Fluorescent-Tagged Biodegradable Polycaprolactone Block Copolymer FRET Probe for Intracellular Bioimaging in Cancer Cells

The present investigation reports a new fluorophore-tagged biodegradable polycaprolactone (PCL) block copolymer FRET-probe for intracellular imaging in cancer therapy. A hydroxyl functionalized pi-conjugated oligophenylenevinylene (OPV) chromophore was tailor-made, and it was incorporated in a t-butyl ester substituted polycaprolactone block copolymer via ring opening polymerization.

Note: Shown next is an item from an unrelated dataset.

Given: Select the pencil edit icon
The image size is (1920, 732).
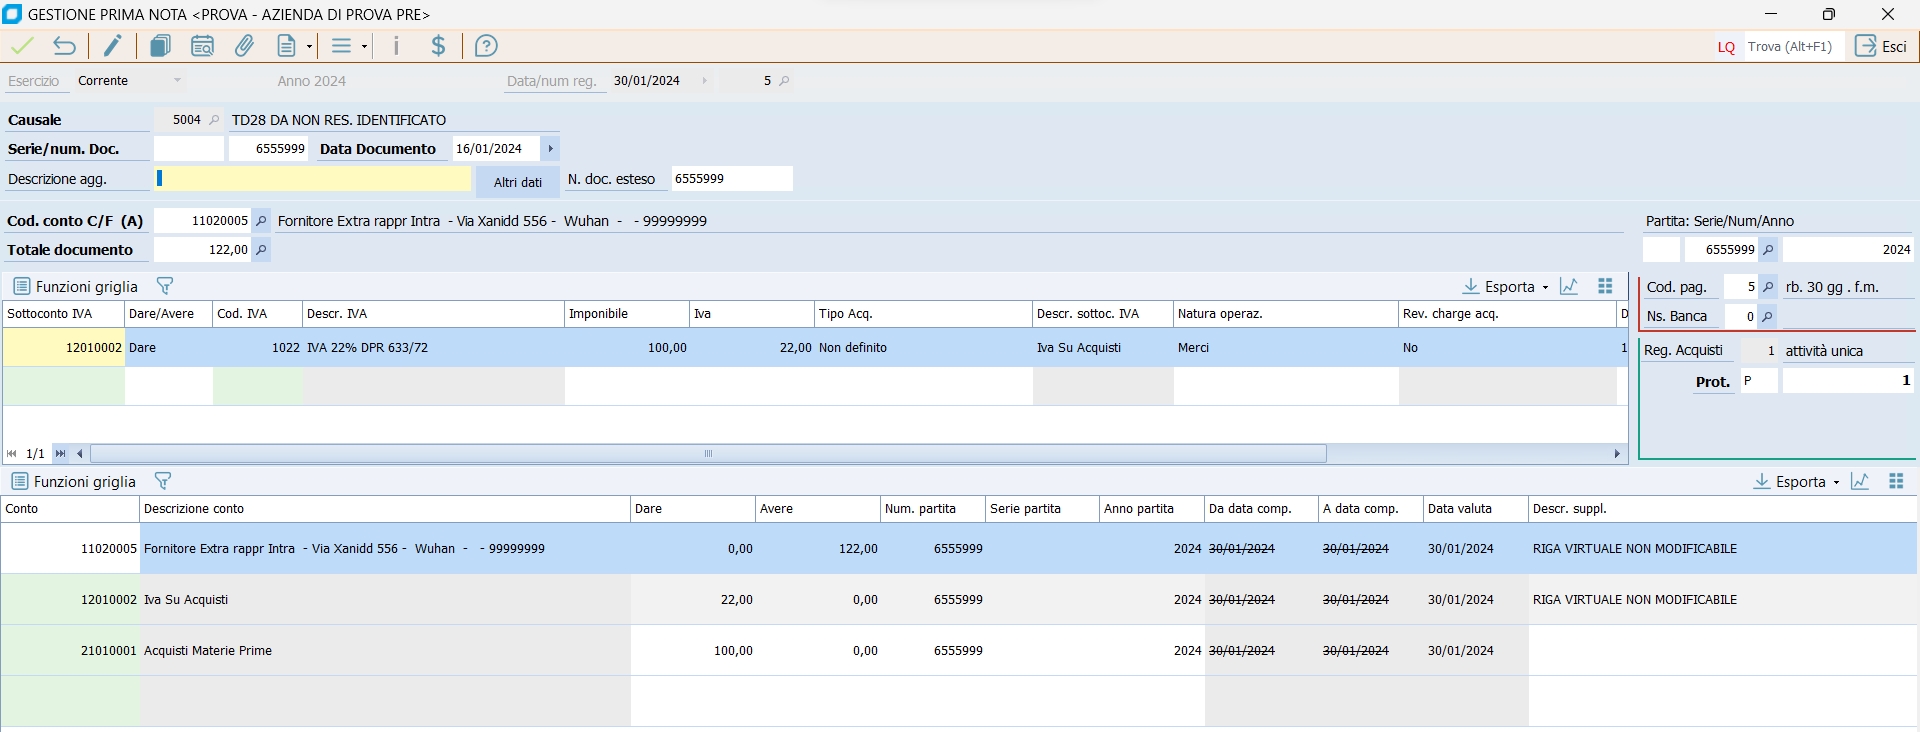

This blue-luminescent OPV-PCL triblock self-assembled as < 200 nm spherical nanoparticles (FRET donor), and it encapsulated water insoluble Nile red (NR, FRET acceptor) to yield an OPV-NR FRET probe. Selective photo excitation of the OPV chromophore in block nanoassemblies enabled the excitation energy transfer from the OPV to NR and facilitated the efficient FRET process in aqueous medium. Time-correlated fluorescent decay dynamics and detailed photophysical studies were carried out to estimate the Forster distance, donor acceptor distance, and the excitation energy transfer efficiency. These parameters confirmed the occurrence of the FRET process within the confined nanoparticle environment. The PCL chains in the FRET probe were susceptible to enzymatic biodegradation in intracellular environments, and the degradation process controlled the FRET on/off mechanism. Cytotcodcity studies revealed that the FRET probe was biocompatible and nontoxic to cells, and the FRET-probe was found to be readily taken up by the cancer cells, and it was internalized in the cytoplasm and peri-nuclear environment. Selective photoexcitation of the OPV chromophore in a confocal microscope exhibited dual emission from the FRET probe. The cancer cells exhibited blue luminescence (self-emission) with respect to the OPV chromophore (in the blue channel) and bright red-luminescence from the NR dye followed by the FRET process at the cellular level (in the red channel). The dual luminescence characteristics, biodegradation and biocompatibility, make the newly designed PCL-OPV-NR FRET probe an excellent biomedical nanodevice for bioimaging applications, and the proof-of-concept was established in cervical (HeLa) and breast cancer (MCF 7) cell lines.